Though the ruling BJP did not come out and openly denounce the pronouncements, it denies accusations that its agenda is to turn officially secular and pluralistic India into an ethnic Hindu nation.
However, the president of Jamiat Ulama-i-Hind, India’s largest socio-religious Muslim organisation, accused the government of turning a blind eye to hate speech against the Muslim community.
Haridwar #DharamSansad organiser #YatiNarsinghanand was caught on camera threatening Uttarakhand police personnel after they arrested his aide Wasim Rizvi alias Jitendra Tyagi in the hate speech case.
— Hindustan Times (@htTweets) January 14, 2022
Surge in hate speech
Data from the National Crime Records Bureau reports indicate that the number of cases registered for promoting enmity between groups increased by more than four-fold between 2015 and 2020, when the BJP has been in power.
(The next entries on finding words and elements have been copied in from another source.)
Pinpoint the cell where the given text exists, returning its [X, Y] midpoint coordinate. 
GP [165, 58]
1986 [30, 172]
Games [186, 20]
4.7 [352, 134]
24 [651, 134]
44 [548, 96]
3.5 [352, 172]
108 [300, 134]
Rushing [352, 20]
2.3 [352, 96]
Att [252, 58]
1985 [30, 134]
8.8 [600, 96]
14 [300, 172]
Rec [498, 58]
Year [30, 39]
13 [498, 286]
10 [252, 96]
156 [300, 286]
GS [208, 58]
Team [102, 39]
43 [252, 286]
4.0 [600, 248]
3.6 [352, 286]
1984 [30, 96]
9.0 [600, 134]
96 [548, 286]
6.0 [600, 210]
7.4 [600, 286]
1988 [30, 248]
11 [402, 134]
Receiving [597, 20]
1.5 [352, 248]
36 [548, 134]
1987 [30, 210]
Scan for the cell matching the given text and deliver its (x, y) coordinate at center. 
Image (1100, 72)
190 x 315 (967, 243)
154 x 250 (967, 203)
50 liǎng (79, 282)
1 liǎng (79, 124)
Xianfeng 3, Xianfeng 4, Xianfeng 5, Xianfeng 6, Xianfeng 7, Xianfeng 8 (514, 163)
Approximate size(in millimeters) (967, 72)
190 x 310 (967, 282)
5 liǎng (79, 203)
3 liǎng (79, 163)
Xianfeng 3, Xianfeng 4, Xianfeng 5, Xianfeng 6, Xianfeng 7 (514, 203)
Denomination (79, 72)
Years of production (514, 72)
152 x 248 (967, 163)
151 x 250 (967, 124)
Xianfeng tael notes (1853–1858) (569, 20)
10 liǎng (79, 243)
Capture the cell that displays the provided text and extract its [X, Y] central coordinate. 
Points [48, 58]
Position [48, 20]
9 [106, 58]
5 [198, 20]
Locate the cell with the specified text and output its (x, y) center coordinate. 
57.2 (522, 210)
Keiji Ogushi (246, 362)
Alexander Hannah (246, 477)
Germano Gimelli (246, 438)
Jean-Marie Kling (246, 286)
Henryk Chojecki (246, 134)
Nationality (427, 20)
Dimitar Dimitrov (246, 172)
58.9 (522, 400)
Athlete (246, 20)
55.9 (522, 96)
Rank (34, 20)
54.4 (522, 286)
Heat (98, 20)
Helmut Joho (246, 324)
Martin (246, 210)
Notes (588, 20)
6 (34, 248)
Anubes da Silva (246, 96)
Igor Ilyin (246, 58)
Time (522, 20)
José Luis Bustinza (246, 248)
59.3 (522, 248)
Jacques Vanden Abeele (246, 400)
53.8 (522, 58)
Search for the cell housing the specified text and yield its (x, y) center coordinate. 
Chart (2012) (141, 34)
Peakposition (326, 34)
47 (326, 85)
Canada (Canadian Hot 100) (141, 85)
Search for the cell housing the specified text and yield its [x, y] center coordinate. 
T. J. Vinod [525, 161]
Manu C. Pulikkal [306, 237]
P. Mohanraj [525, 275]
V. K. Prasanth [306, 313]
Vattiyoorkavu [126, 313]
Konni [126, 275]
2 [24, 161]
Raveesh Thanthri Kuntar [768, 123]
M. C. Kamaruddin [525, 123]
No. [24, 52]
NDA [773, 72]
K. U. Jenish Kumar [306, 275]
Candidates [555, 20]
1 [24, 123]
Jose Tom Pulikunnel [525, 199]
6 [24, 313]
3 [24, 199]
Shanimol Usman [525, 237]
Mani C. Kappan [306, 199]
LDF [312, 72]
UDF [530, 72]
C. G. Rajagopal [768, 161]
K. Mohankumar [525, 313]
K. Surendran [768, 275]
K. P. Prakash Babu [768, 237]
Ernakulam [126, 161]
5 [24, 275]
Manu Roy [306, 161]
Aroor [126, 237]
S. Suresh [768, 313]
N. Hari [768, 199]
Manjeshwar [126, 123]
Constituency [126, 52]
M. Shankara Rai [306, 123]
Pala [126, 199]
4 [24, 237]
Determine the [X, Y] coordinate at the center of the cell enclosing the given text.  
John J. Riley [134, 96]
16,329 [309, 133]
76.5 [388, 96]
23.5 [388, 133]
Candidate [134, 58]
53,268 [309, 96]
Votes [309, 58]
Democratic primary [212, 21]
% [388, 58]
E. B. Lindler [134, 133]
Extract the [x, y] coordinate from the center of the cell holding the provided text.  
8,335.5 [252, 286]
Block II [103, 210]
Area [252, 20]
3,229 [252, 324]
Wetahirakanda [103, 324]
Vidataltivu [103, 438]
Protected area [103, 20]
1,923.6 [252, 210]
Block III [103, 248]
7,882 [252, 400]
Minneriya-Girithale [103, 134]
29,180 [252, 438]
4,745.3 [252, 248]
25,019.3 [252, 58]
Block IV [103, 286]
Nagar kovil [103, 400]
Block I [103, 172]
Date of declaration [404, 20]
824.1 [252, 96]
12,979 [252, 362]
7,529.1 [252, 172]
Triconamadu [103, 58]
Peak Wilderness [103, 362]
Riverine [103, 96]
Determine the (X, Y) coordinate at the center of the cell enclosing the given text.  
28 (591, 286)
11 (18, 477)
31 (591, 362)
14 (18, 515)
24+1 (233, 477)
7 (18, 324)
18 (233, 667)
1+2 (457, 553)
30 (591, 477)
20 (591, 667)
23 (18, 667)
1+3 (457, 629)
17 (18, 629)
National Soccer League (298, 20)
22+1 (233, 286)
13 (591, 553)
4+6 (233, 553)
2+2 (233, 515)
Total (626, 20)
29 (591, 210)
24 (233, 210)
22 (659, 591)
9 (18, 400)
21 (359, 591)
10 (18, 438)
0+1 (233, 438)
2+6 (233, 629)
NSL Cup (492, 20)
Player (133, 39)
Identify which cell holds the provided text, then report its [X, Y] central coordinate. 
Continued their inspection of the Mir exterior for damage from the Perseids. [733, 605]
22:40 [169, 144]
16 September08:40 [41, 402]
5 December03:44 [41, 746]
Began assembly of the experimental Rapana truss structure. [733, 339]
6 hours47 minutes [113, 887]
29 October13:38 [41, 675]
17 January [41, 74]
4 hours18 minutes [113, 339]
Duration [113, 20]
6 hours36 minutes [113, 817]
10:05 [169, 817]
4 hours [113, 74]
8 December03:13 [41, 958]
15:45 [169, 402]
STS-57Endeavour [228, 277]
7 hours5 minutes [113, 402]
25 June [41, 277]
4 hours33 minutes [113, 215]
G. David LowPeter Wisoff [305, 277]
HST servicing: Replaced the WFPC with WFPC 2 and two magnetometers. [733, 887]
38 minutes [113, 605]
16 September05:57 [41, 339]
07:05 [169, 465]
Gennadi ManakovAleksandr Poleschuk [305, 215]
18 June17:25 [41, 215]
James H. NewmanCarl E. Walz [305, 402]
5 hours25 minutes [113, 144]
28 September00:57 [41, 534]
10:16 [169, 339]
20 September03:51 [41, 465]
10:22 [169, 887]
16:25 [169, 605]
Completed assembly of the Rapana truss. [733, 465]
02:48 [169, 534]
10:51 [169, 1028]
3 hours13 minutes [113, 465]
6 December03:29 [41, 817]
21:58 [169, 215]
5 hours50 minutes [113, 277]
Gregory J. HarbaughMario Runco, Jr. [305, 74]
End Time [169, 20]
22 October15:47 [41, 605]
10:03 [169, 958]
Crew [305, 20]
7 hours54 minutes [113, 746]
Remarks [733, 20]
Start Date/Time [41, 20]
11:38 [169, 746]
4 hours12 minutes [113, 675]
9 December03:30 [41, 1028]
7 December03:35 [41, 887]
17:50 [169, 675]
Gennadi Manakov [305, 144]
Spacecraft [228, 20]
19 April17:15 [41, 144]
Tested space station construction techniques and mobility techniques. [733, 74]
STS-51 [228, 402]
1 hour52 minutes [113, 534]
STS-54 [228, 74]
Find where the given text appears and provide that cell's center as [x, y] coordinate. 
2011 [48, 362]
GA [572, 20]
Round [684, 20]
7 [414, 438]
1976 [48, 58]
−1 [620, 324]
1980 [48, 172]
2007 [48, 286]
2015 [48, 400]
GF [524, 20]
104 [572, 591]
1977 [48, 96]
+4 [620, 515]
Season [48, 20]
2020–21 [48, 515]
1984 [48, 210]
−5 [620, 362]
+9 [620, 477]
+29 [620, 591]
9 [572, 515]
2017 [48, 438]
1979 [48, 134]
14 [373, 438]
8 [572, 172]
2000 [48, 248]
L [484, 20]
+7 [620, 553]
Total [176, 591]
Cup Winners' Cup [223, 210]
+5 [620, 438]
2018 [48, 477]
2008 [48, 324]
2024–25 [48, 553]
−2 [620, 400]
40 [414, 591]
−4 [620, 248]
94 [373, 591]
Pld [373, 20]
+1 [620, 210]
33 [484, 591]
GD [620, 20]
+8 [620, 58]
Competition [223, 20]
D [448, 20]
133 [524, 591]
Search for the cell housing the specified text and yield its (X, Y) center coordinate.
Incidentally, the surge of hate speech comes at a time when five states go to the polls next month including the crucial northern state of Uttar Pradesh.
The Election Commission of India (ECI) has already cautioned political parties over hate speech and said that it is keeping tabs on social media posts.
An analysis by NDTV hate speech tracker data showed that since Prime Minister Narender Modi’s government came to power in 2014, “VIP” hate speech has surged.
The hate speech tracker has been chronicling statements made by high-ranking political functionaries including ministers, chief ministers, lawmakers, governors and that are clearly communal, casteist, or make calls to violence since 2009.
With the political class generally reluctant to condemn bigotry and intolerance, the courts and the ECI will have to go the extra mile to ensure exemplary action against those spreading hatred and inciting violence in the name of religion.